22 Daartoe hebben de kinderen Israels met het zwaard gedood Bileam, den zoon van Beor, den voorzegger, nevens degenen, die van hen verslagen zijn.
And the sons of Israel killed Balaam, the son of Beor, the seer, with the sword, along with the others who were slain.
23 De landpale nu der kinderen van Ruben was de Jordaan, en derzelver landpale; dat is het erfdeel der kinderen van Ruben, naar hun huisgezinnen, de steden en haar dorpen.
And the river Jordan was made the border of the sons of Reuben; this is the possession of the Reubenites, by their families, in cities and villages.

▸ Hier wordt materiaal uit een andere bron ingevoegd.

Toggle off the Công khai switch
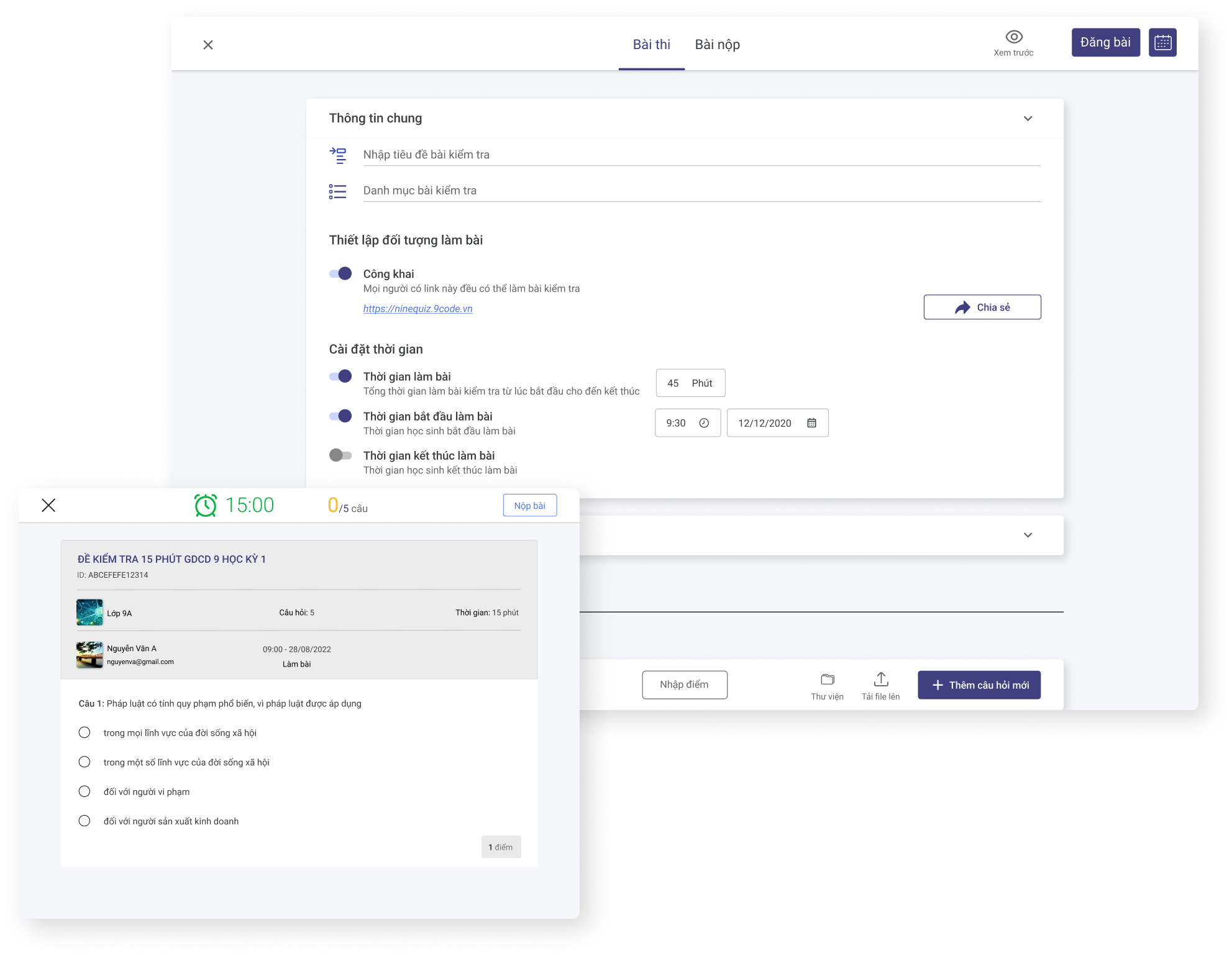This screenshot has width=1232, height=956. (x=340, y=274)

24 En aan den stam van Gad, aan de kinderen van Gad, naar hun huisgezinnen, gaf Mozes,
And Moses gave to the tribe of Gad and his sons, by their families, a possession, of which this is the division:
25 Dat hun landpale was Jaezer, en al de steden van Gilead, en het halve land der kinderen Ammons, tot Aroer toe, die voor aan Rabba is;
the border of Jazer, and all the cities of Gilead, and one half part of the land of the sons of Ammon, as far as Aroer, which is opposite Rabbah;
26 En van Hesbon af tot Ramath-Mizpa en Betonim; en van Mahanaim tot aan de landpale van Debir;
and from Heshbon as far as Ramath, Mizpeh, and Betonim; and from Mahanaim as far as the borders of Debir;
27 En in het dal, Beth-haram, en Beth-nimra, en Sukkoth, en Zefon, wat over was van het koninkrijk van Sihon, den koning te Hesbon, de Jordaan en haar landpale, tot aan het einde der zee van Cinnereth, over de Jordaan, tegen het oosten.
also, in the valley Beth-haram and Beth-nimrah, and Succoth, and Zaphon, the remaining part of the kingdom of Sihon, the king of Heshbon; the limit of this also is the Jordan, as far as the furthest part of the sea of Chinnereth, beyond the Jordan on the eastern side.
28 Dit is het erfdeel der kinderen van Gad, naar hun huisgezinnen: de steden en haar dorpen.
This is the possession of the sons of Gad, by their families, in their cities and villages.
29 Verder had Mozes aan den halven stam van Manasse een erfenis gegeven, die aan den halven stam der kinderen van Manasse bleef, naar hun huisgezinnen;
He also gave, to the one half tribe of Manasseh and to his sons, a possession according to their families,
30 Zodat hun landpale was van Mahanaim af, het ganse Bazan, het ganse koninkrijk van Og, den koning van Bazan, en al de vlekken van Jair, die in Bazan zijn, zestig steden.
the beginning of which is this: from Mahanaim, all of Bashan, and all the kingdoms of Og, the king of Bashan, and all the villages of Jair, which are in Bashan, sixty towns;
31 En het halve Gilead, en Astharoth, en Edrei, steden des koninkrijks van Og in Bazan, waren van de kinderen van Machir, den zoon van Manasse, namelijk de helft der kinderen van Machir, naar hun huisgezinnen.
and one half part of Gilead, and Ashtaroth, and Edrei, the cities of the kingdom of Og in Bashan, to the sons of Machir, the son of Manasseh, to one half part of the sons of Machir, according to their families.
32 Dat is het, wat Mozes ten erve uitgedeeld had in de velden van Moab, op gene zijde der Jordaan van Jericho, tegen het oosten.
Moses divided this possession, in the plains of Moab, beyond the Jordan, opposite Jericho on the eastern side.
33 Maar aan den stam van Levi gaf Mozes geen erfdeel; de HEERE, de God Israels, is Zelf hunlieder Erfdeel, gelijk als Hij tot hen gesproken heeft.
But to the tribe of Levi he did not give a possession. For the Lord, the God of Israel, is himself their possession, just as he spoke to him.